_EXERCISE OBJECTIVE_. Given the records below, would you repeat exactly the lines that begin at the one containing "Given: Open the notifications bell icon" and end at the one containing "Viewport: 678px width, 508px height.", inclusive?
════════════════════
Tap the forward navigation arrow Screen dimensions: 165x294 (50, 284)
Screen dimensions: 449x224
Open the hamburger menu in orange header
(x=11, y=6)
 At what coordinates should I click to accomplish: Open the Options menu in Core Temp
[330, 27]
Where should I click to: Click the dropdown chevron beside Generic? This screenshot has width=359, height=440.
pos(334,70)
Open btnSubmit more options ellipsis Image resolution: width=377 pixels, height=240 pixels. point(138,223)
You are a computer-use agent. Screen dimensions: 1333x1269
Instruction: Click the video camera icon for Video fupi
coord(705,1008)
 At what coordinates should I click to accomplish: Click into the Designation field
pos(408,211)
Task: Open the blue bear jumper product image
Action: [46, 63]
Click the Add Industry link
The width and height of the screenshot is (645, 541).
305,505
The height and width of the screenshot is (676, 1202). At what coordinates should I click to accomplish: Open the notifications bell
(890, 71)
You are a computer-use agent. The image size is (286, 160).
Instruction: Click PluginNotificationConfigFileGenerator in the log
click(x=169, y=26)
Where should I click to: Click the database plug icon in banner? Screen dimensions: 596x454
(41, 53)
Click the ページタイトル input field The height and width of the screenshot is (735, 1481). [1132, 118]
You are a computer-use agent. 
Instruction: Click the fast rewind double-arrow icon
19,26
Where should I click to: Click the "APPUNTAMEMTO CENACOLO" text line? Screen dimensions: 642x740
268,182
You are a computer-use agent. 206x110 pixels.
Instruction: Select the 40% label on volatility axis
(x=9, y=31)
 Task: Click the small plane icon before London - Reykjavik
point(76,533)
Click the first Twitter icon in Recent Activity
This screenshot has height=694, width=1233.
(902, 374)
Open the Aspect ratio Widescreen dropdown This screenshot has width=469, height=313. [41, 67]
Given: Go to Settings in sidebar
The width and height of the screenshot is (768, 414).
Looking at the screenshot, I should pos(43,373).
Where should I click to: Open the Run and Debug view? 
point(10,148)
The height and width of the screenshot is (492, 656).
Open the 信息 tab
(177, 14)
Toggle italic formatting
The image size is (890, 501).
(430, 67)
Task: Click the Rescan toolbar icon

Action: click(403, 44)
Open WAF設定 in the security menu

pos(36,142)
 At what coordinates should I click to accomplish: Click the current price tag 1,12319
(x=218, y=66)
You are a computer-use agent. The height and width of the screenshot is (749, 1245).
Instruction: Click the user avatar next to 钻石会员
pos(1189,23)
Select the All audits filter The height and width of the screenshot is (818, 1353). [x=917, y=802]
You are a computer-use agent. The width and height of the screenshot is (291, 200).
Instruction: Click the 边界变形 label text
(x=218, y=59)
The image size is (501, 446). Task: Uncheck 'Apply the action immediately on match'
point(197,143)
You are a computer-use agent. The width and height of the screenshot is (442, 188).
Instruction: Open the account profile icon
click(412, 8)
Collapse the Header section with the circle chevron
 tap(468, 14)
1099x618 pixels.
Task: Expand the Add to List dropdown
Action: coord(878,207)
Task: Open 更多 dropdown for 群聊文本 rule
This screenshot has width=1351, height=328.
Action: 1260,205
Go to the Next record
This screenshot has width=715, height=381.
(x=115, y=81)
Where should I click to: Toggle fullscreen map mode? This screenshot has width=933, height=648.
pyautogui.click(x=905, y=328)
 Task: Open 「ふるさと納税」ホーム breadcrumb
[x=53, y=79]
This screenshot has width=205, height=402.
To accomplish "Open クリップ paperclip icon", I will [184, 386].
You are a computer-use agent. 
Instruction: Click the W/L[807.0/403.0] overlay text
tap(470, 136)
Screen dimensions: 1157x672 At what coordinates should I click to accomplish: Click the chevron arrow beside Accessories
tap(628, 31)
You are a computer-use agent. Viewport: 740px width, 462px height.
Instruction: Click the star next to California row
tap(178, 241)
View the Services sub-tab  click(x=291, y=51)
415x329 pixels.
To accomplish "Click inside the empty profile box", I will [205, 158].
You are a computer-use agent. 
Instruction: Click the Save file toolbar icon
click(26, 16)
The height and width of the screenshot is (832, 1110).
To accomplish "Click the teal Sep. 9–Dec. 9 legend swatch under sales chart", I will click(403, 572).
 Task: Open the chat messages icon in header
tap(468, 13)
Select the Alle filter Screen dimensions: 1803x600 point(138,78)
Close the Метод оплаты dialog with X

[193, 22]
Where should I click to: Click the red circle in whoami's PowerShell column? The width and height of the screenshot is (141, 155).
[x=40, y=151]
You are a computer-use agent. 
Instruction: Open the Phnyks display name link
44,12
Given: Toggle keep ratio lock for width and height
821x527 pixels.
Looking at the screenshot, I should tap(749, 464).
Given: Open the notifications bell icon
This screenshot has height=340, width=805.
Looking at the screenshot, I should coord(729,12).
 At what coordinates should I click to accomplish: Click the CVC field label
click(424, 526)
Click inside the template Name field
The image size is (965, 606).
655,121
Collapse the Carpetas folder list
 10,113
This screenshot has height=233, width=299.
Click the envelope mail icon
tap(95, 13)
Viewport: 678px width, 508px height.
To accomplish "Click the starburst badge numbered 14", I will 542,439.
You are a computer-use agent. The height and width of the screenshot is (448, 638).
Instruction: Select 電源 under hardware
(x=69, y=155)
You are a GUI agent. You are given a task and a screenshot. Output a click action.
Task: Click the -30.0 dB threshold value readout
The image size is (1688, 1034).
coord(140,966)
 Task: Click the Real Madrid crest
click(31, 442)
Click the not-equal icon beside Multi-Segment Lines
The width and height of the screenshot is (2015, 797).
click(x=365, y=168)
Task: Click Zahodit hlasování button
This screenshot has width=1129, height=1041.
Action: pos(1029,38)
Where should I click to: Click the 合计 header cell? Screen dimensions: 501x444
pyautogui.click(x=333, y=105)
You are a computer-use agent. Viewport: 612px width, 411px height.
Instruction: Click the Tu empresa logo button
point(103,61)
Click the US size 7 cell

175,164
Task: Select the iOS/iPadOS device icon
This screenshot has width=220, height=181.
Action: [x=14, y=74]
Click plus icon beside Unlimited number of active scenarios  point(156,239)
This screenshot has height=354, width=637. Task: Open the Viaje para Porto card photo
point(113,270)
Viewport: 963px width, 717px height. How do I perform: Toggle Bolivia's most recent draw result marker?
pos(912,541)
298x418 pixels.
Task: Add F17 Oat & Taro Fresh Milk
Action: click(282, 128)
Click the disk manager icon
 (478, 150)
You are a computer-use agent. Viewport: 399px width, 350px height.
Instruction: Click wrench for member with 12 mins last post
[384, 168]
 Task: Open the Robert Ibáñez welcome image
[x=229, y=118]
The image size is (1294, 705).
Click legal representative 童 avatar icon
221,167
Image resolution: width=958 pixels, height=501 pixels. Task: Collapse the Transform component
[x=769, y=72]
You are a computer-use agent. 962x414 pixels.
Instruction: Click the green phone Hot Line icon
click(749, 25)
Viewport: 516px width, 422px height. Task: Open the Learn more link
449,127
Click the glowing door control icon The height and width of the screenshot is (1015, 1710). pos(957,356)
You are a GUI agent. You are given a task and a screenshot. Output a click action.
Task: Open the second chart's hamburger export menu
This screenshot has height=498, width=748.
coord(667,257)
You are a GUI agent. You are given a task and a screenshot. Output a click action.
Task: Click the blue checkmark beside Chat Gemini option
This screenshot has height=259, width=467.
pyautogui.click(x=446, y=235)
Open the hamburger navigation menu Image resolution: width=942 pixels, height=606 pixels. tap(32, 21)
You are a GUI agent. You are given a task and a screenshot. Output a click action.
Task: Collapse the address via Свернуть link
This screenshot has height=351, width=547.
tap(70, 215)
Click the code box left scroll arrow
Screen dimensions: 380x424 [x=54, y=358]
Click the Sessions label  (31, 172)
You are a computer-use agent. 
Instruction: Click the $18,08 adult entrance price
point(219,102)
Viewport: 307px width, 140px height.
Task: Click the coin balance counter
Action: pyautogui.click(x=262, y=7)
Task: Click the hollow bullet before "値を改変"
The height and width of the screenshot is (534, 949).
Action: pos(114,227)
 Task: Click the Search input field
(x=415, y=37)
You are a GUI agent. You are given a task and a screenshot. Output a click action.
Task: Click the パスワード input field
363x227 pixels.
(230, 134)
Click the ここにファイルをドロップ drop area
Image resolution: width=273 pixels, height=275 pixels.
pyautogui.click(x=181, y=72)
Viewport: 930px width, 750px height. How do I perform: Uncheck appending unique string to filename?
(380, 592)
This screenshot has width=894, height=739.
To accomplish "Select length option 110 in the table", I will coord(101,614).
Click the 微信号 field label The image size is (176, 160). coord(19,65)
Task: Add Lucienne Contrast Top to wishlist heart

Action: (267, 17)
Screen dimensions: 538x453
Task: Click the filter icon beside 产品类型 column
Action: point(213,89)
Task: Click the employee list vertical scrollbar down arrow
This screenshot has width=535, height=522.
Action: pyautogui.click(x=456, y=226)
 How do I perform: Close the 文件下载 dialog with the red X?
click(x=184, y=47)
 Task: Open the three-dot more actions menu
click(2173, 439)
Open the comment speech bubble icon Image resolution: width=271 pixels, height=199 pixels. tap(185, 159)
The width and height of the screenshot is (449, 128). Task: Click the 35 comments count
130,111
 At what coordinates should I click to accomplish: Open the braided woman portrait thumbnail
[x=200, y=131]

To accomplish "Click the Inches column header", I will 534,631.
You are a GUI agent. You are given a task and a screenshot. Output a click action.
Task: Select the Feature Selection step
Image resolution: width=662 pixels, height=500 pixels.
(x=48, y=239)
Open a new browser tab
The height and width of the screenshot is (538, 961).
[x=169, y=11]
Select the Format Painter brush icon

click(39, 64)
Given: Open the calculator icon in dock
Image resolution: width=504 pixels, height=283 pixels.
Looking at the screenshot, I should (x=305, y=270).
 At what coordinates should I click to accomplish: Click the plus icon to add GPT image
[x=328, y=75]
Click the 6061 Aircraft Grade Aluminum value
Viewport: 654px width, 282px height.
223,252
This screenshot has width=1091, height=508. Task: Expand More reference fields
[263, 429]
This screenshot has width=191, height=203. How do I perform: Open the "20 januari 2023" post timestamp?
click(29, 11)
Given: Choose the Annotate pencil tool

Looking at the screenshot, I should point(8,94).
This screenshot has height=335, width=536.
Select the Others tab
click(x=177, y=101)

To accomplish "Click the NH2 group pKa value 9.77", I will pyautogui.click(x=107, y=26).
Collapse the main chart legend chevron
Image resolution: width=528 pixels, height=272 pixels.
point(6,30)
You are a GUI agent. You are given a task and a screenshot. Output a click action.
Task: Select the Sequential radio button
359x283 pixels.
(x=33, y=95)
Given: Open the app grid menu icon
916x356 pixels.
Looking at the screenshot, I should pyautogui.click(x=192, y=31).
════════════════════
_SOLUTION_.
Given: Open the notifications bell icon
This screenshot has height=340, width=805.
Looking at the screenshot, I should coord(729,12).
 At what coordinates should I click to accomplish: Click the CVC field label
click(424, 526)
Click inside the template Name field
The image size is (965, 606).
655,121
Collapse the Carpetas folder list
 10,113
This screenshot has height=233, width=299.
Click the envelope mail icon
tap(95, 13)
Viewport: 678px width, 508px height.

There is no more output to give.